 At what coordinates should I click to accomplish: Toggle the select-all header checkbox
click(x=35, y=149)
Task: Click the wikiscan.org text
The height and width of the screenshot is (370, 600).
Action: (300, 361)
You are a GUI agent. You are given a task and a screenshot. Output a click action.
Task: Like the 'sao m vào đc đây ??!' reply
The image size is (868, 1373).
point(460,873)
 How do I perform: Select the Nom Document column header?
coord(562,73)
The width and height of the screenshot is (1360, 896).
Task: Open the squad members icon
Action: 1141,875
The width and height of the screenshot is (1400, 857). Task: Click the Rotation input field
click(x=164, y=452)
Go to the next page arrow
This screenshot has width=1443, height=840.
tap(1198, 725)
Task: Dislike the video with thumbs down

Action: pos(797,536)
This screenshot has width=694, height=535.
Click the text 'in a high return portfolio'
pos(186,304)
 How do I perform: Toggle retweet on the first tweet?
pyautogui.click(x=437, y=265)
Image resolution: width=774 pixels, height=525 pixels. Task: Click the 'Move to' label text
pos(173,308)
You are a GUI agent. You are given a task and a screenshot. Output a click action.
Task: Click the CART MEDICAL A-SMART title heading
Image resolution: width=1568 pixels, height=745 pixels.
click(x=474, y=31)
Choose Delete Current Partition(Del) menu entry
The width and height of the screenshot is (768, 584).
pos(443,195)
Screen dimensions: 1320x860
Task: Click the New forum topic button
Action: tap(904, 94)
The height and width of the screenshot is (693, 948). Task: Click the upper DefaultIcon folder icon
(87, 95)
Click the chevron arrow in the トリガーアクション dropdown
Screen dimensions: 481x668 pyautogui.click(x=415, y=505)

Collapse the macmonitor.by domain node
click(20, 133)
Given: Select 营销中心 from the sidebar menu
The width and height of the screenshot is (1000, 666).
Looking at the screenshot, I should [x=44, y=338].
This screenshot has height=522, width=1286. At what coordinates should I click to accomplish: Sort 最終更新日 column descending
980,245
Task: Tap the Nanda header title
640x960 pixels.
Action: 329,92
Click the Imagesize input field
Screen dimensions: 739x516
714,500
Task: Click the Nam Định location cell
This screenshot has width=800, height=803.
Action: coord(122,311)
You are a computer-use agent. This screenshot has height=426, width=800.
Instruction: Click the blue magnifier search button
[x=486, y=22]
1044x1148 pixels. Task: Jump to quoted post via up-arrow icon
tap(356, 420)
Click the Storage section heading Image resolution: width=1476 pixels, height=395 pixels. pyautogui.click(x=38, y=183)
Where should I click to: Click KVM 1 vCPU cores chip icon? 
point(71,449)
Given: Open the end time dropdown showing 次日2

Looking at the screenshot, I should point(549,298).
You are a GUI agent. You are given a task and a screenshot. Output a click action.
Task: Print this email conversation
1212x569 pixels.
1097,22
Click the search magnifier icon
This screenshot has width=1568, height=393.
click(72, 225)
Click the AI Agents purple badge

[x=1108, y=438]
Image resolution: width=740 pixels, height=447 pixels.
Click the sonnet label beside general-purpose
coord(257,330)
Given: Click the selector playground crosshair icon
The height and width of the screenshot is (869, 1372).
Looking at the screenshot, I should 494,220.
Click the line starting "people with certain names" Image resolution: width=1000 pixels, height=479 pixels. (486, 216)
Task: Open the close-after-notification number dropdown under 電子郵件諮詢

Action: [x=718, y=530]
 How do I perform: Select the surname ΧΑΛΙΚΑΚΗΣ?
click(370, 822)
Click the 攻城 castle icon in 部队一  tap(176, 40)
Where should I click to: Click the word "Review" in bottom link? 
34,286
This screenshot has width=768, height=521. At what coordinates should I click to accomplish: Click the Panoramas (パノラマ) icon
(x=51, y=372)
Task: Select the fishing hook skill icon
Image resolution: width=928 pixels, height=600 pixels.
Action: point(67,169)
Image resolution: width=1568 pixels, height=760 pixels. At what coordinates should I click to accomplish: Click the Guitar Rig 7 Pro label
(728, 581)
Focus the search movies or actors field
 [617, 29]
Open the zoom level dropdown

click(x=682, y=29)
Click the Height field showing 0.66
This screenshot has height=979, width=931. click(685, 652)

--- --- ---

> [Task]
Can you rewrite the listing above with every "How do I perform" changed to "How can I carry out" and nothing else altered?

> [Solution]
 At what coordinates should I click to accomplish: Toggle the select-all header checkbox
click(x=35, y=149)
Task: Click the wikiscan.org text
The height and width of the screenshot is (370, 600).
Action: (300, 361)
You are a GUI agent. You are given a task and a screenshot. Output a click action.
Task: Like the 'sao m vào đc đây ??!' reply
The image size is (868, 1373).
point(460,873)
 How can I carry out: Select the Nom Document column header?
coord(562,73)
The width and height of the screenshot is (1360, 896).
Task: Open the squad members icon
Action: 1141,875
The width and height of the screenshot is (1400, 857). Task: Click the Rotation input field
click(x=164, y=452)
Go to the next page arrow
This screenshot has width=1443, height=840.
tap(1198, 725)
Task: Dislike the video with thumbs down

Action: pos(797,536)
This screenshot has width=694, height=535.
Click the text 'in a high return portfolio'
pos(186,304)
 How can I carry out: Toggle retweet on the first tweet?
pyautogui.click(x=437, y=265)
Image resolution: width=774 pixels, height=525 pixels. Task: Click the 'Move to' label text
pos(173,308)
You are a GUI agent. You are given a task and a screenshot. Output a click action.
Task: Click the CART MEDICAL A-SMART title heading
Image resolution: width=1568 pixels, height=745 pixels.
click(x=474, y=31)
Choose Delete Current Partition(Del) menu entry
The width and height of the screenshot is (768, 584).
pos(443,195)
Screen dimensions: 1320x860
Task: Click the New forum topic button
Action: tap(904, 94)
The height and width of the screenshot is (693, 948). Task: Click the upper DefaultIcon folder icon
(87, 95)
Click the chevron arrow in the トリガーアクション dropdown
Screen dimensions: 481x668 pyautogui.click(x=415, y=505)

Collapse the macmonitor.by domain node
click(20, 133)
Given: Select 营销中心 from the sidebar menu
The width and height of the screenshot is (1000, 666).
Looking at the screenshot, I should [x=44, y=338].
This screenshot has height=522, width=1286. At what coordinates should I click to accomplish: Sort 最終更新日 column descending
980,245
Task: Tap the Nanda header title
640x960 pixels.
Action: 329,92
Click the Imagesize input field
Screen dimensions: 739x516
714,500
Task: Click the Nam Định location cell
This screenshot has width=800, height=803.
Action: coord(122,311)
You are a computer-use agent. This screenshot has height=426, width=800.
Instruction: Click the blue magnifier search button
[x=486, y=22]
1044x1148 pixels. Task: Jump to quoted post via up-arrow icon
tap(356, 420)
Click the Storage section heading Image resolution: width=1476 pixels, height=395 pixels. pyautogui.click(x=38, y=183)
Where should I click to: Click KVM 1 vCPU cores chip icon? 
point(71,449)
Given: Open the end time dropdown showing 次日2

Looking at the screenshot, I should point(549,298).
You are a GUI agent. You are given a task and a screenshot. Output a click action.
Task: Print this email conversation
1212x569 pixels.
1097,22
Click the search magnifier icon
This screenshot has width=1568, height=393.
click(72, 225)
Click the AI Agents purple badge

[x=1108, y=438]
Image resolution: width=740 pixels, height=447 pixels.
Click the sonnet label beside general-purpose
coord(257,330)
Given: Click the selector playground crosshair icon
The height and width of the screenshot is (869, 1372).
Looking at the screenshot, I should 494,220.
Click the line starting "people with certain names" Image resolution: width=1000 pixels, height=479 pixels. (486, 216)
Task: Open the close-after-notification number dropdown under 電子郵件諮詢

Action: [x=718, y=530]
 How can I carry out: Select the surname ΧΑΛΙΚΑΚΗΣ?
click(370, 822)
Click the 攻城 castle icon in 部队一  tap(176, 40)
Where should I click to: Click the word "Review" in bottom link? 
34,286
This screenshot has width=768, height=521. At what coordinates should I click to accomplish: Click the Panoramas (パノラマ) icon
(x=51, y=372)
Task: Select the fishing hook skill icon
Image resolution: width=928 pixels, height=600 pixels.
Action: point(67,169)
Image resolution: width=1568 pixels, height=760 pixels. At what coordinates should I click to accomplish: Click the Guitar Rig 7 Pro label
(728, 581)
Focus the search movies or actors field
 [617, 29]
Open the zoom level dropdown

click(x=682, y=29)
Click the Height field showing 0.66
This screenshot has height=979, width=931. click(685, 652)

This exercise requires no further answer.